= REQUEST 1 =
According to the book description below, who made the illustrations?
= REQUEST 2 =
Extend the book description below by writing the next part after its final sentence.

= PASSAGE TO READ =
--- BEGIN ---

Textured card covers, saddle stitched with staples, 66 pages, 4.25x6.50 - 11.5x16.5 cm, B&W illustrations. Illustrations by Bill Perehudoff.

Condition

Covers sunned along spine. Front cover bumped at top. Back cover sunned at edges, lightly soiled near bottom, with closed tears at top and bottom near spine. Spine sunned, bumped at head and heel. Staples beginning to rust. Front cover verso, title page, and unpaginated Foreword page stamped by previous owner.

--- END ---

= RECORDED DATA =
--- BEGIN ---

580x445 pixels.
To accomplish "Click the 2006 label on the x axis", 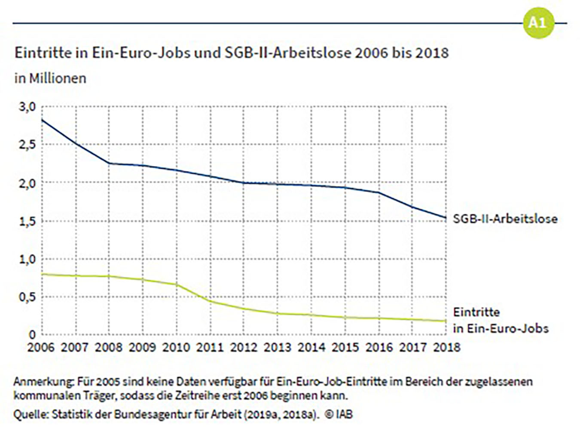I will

--- END ---

= TASK ANSWER 1 =
Bill Perehudoff

= TASK ANSWER 2 =
Notes

“Payepot and His People” contains stories told by Cree Chief Payepot (1816-1908, a later signatory to Treaty 4) of his life on the Canadian prairies to his acquaintance Abel Watetch. The stories were initially serialized in the “Western Producer” (a weekly publication printed in Saskatoon, Saskatchewan), and appear here as the first volume published by the Saskatchewan History and Folklore Society. While the stories center on Payepot, they move beyond personal biography to describe the customs, rites of passage, and beliefs of the Cree and Sioux peoples that he lived with. Watetch also comments on Indigenous-settler relations, including interactions with missionaries and treaty-signings in Saskatchewan. Features illustrations by acclaimed Canadian artist (and spouse to Dorothy Knowles) Bill Perehudoff – the volume’s drawings stand in contrast to his color field paintings.